For the definition of norm of an m-linear operator and some basic examples, see, for example, [36, pp. 51–55].

Note also that \({\mathcal{H}}^{m}(f)(x\zeta )={\mathcal{H}}^{m}(f)(x)\) for every \(\zeta \in {\mathbb{S}}\), that is, the function \({\mathcal{H}}^{m}(f)(x)\) is radial for every f, and

$$ {\mathcal{H}}^{m}(f_{1},\ldots ,f_{m}) (x)= \frac{1}{v_{mn}} \int _{ \vert (z_{1}, \ldots ,z_{m}) \vert < 1}\prod_{j=1}^{m} f_{j}\bigl( \vert x \vert z_{j} \bigr)\,dV(z_{1})\cdots \,dV(z_{m}), $$
(6)

where we have used the change of variables \(y_{j}=|x|z_{j}\), \(j=\overline {1,m}\).

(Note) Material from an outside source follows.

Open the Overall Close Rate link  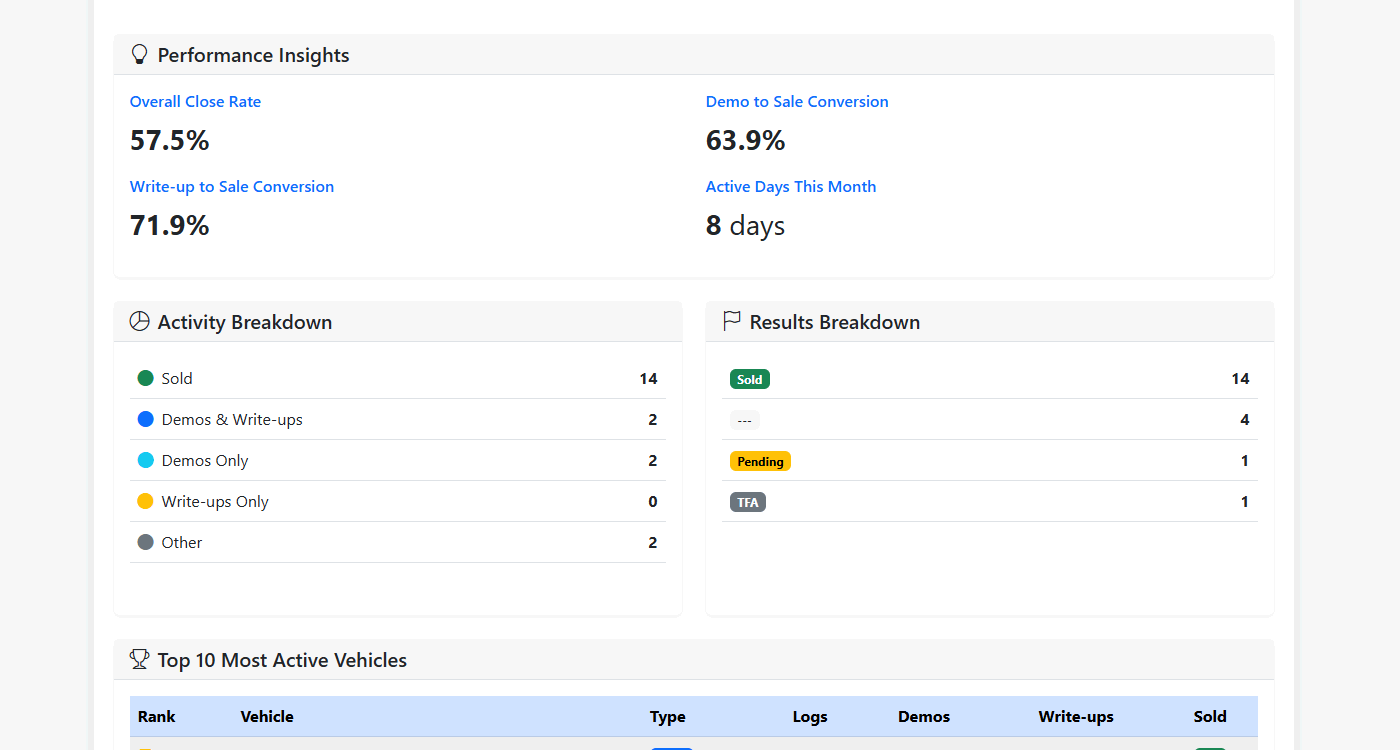[195, 102]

Our main aim here is to complement the results in [13] by calculating the norm of the operator \({\mathcal{H}}^{m}:\prod_{j=1}^{m} H_{\alpha _{j}}^{\infty }({\mathbb {R}}^{n}) \to H_{\alpha }^{\infty }({\mathbb {R}}^{n})\) in the case \(\alpha =\sum_{j=1}^{m}\alpha _{j}\). We also explain a detail appearing in the proof of the main result in [11].

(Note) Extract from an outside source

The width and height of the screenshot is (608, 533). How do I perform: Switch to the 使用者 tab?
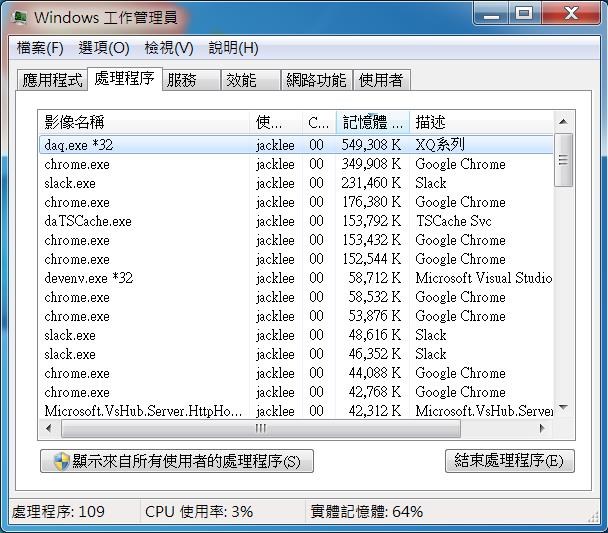381,80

The following known formula, which transforms integrals in the Descartes coordinates to the polar ones in \({\mathbb {R}}^{n}\), will be frequently used in the section that follows:

$$ \int _{{\mathbb {R}}^{n}}f(x) \,dV(x)= \int _{0}^{\infty } \int _{\mathbb{S}}f( \rho \zeta )\,d\sigma (\zeta )\rho ^{n-1}\,d\rho , $$
(7)

where f is a nonnegative measurable function (see, e.g., [1, pp. 149–150]).

2 Main results

This section presents and proves our main results in this note.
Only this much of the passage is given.